Nigerian composer, multi-instrumentalist and singer Femi Kuti spoke to Alison Bentley ahead of his gig at Camden's Jazz Cafe on Nov. 4th and 5th (tickets HERE).
He spoke from Lagos about his music, his new album (No Place For My Dream, Knitting Factory Records, 2013) and his late father, Fela Kuti (musician, political activist and Nigerian icon). Femi Kuti sings and plays trumpet, saxophone and organ on the new album.
o - o - o
Alison Bentley: You mentioned John Coltrane in one interview, and your solos sound like his free jazz. Is that something that's influenced you?
Femi Kuti: At one time. I used to listen to a lot of jazz when I was much younger. But I'm sure it's still in my genes somewhere!
AB: Can I ask you about Afrobeat?
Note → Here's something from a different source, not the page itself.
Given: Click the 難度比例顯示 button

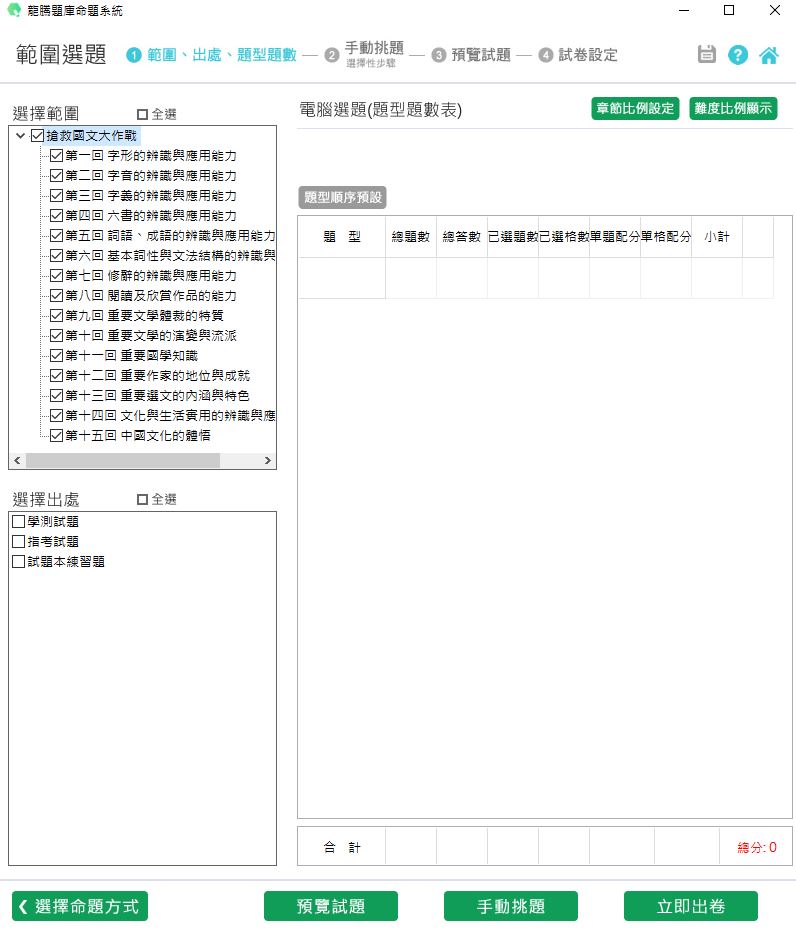Looking at the screenshot, I should (x=733, y=109).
Your father said that Afrobeat was like a ‘weapon of the future’. What did he mean by that?
FK: I think it means that music would be in the forefront of change, to fight against corruption and things like this.
AB: One of the amazing things about your music is the contrast between the lyrics which are about social justice and suffering and the instrumental music, which is so uplifting and exciting. Is that part of the weapon?
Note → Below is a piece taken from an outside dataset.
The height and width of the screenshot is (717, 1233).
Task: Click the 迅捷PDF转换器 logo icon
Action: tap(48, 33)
FK: It is my own way of trying to... it's maybe what my father was grooming me to do. But it's the kind of music I'm playing.
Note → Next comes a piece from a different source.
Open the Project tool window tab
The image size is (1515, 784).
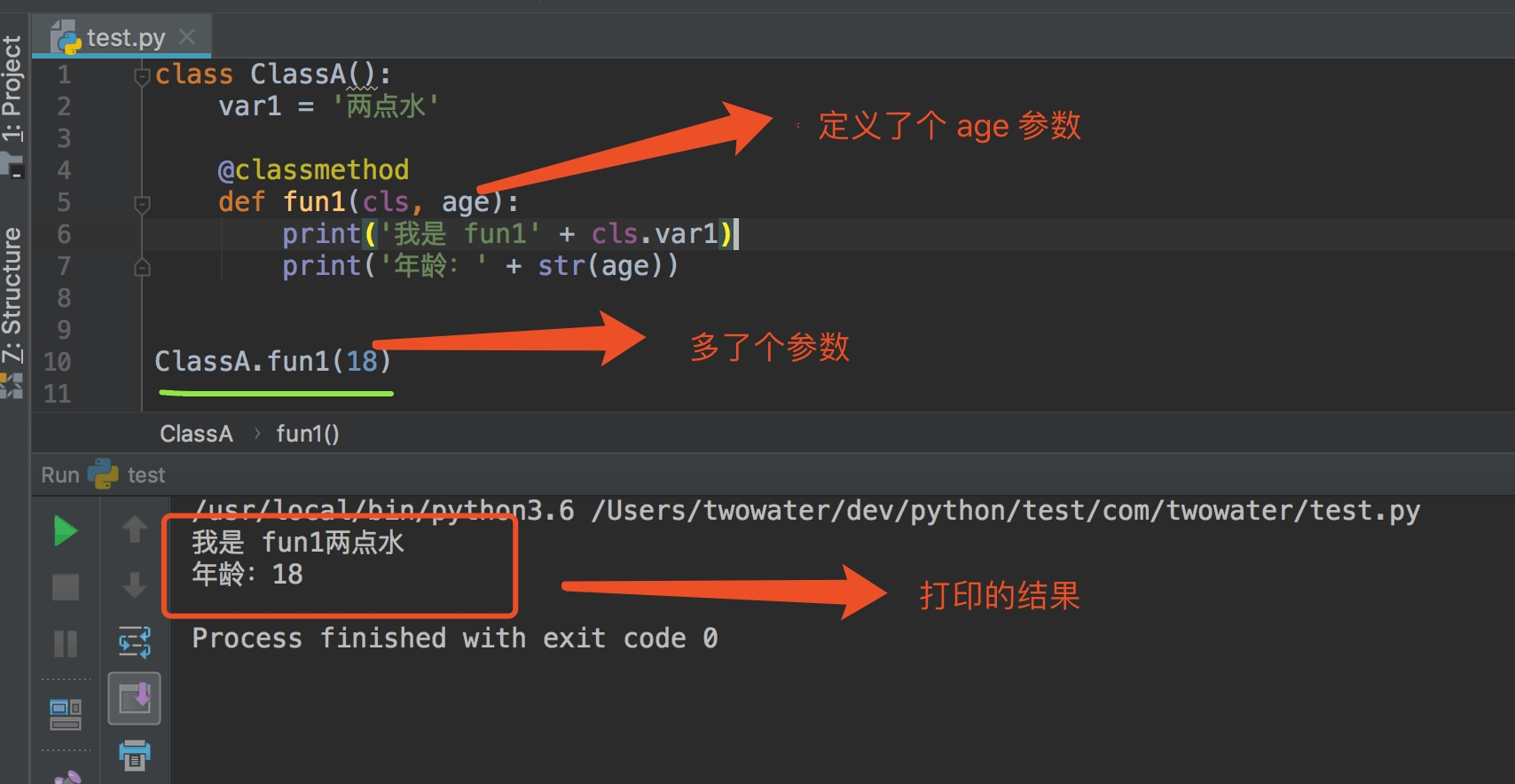click(x=12, y=89)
AB: Your band is called Positive Force. Do you think that music can change people's attitudes?
FK: Yes, I think so, definitely. We had a festival, one week called the Felabration. It brought everybody together, over 10,000 people, and it was very peaceful. Everybody enjoyed themselves under one roof. So it shows you the power of music.
AB: Is it dangerous writing such politically explicit lyrics? [Song titles like: No Work, No Job, No Money; Politics Na Big Business]
FK: Yes it can be. As we see with Bob Marley and my father. Yes, of course.
AB: Do you feel that for yourself? You even write in one of your songs about 'dead heroes'
FK: Yes, I've felt it a couple of times, many times in my life. And I need to close my mind and do what I have to do. And if I worried about that then I wouldn't get anything done.
AB: How do you write your music? Do you create all the horn lines yourself?
FK: I write everything myself, everything.
AB: What about the rhythms?
FK: Everything! The only thing I don't do is the improvisation of the percussion, the congas. I give him the basic part and then he can just explore round that. The basic rhythm I give him.
AB: It sometimes sounds like a big band.
FK: Yes, I used to like orchestras. I used to listen a lot to classical music. I used to like Duke Ellington. When I was younger - between the ages of I think maybe 20 to about 24 I sat down and tried to listen to everything.
AB: I read that you were interested in Motown when you were younger as well. Would you say that was an influence?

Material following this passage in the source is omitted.